Mais sa parole n’est pas entendue, dit le chroniqueur et essayiste Hamidou Anne. Le débat a été « biaisé par sa politisation », à l’instigation du pouvoir comme de l’opposition, dit-il. Adji Sarr a été « décrédibilisée » et « +invisibilisée+ car c’est une femme pauvre, une femme issue du petit peuple », dit-il.

– « Souffrir en silence » –
Au Sénégal, plus de 8% des femmes déclarent avoir subi des violences sexuelles, rapportait une enquête publique en 2017.

En 2019, le meurtre d’une jeune femme à Tambacounda (Est) à la suite d’une tentative de viol avait ému l’opinion, au point que le Parlement avait durci la loi, faisait du viol un crime, passible de la prison à perpétuité, et non plus un délit.

Malgré cela, « on entend beaucoup de personnes dire qu’ils s’en foutent si (M. Sonko) est un violeur », ou encore « qu’être un violeur ne définit pas une personne », constate avec amertume une jeune Sénégalaise, Aïssatou.

« On vit dans un pays où les femmes sont abusées tous les jours et où elles taisent leurs traumatismes. Beaucoup n’ont jamais eu de soutien et ne vont jamais en avoir, beaucoup souffrent en silence. Ces femmes sont vos mères, épouses, filles, nièces, cousines », dit-elle sur son compte Twitter.

La sociologue Selly Ba s’inquiète: « Les victimes vont se dire: +Si je raconte ce que j’ai enduré, ne vais-je pas subir le même sort qu’Adji Sarr ? Va-t-on me croire ?+ ».

Pour le sociologue Cheikh Niang, « il risque d’être désormais plus difficile pour une femme de porter plainte en cas de viol ou de violences sexuelles de la part d’un homme en position de pouvoir ».

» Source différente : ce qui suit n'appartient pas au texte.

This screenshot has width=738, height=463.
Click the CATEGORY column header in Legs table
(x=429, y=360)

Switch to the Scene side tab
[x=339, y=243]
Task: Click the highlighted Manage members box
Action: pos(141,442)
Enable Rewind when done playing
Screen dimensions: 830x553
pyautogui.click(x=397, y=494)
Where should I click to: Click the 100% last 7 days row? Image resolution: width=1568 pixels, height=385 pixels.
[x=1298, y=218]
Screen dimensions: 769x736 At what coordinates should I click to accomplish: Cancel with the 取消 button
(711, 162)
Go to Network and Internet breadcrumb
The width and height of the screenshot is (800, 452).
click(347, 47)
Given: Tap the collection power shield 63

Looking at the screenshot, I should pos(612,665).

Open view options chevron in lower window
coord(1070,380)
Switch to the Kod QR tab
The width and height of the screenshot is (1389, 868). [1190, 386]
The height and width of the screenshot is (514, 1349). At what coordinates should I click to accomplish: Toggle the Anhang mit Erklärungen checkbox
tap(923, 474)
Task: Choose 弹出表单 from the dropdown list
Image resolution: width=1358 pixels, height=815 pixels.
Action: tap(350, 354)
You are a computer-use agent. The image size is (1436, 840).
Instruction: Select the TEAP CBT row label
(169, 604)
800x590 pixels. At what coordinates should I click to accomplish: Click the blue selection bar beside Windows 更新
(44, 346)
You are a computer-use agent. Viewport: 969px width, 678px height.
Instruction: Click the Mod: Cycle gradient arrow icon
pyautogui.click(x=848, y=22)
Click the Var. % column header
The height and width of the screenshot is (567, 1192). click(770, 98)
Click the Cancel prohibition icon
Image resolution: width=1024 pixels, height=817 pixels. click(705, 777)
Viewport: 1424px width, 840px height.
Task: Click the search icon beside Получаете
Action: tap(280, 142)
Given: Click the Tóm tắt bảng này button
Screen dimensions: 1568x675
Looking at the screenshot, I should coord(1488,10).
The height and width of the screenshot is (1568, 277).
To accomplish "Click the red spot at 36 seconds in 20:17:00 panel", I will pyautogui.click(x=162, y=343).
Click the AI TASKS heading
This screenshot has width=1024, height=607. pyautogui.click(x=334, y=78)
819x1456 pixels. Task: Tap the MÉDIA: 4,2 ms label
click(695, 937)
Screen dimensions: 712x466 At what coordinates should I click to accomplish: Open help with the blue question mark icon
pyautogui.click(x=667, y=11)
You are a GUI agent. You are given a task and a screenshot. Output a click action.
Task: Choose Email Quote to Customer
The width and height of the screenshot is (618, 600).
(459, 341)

Dans une société aux moeurs imprégnées par un islam conservateur, des associations féministes semblent mal à l’aise et plusieurs refusent de s’exprimer.

Françoise-Hélène Gaye, qui a pris la tête d’un rare collectif de soutien à Adji Sarr, ne compte plus les menaces. Mais elle dit aussi trouver de la force dans la parole de victimes qui se sont malgré tout adressées à elle.

Maïmouna Yade, une militante de longue date de la cause des femmes, souhaite que la procédure judiciaire débouche sur une solution « équitable pour les deux protagonistes », Ousmane Sonko et Adji Sarr.

« Les gens ont beaucoup fouillé dans la vie privée de la plaignante. La société civile doit suivre le déroulement de cette affaire de très près, c’est crucial pour l’avenir des droits des femmes dans notre pays », dit-elle.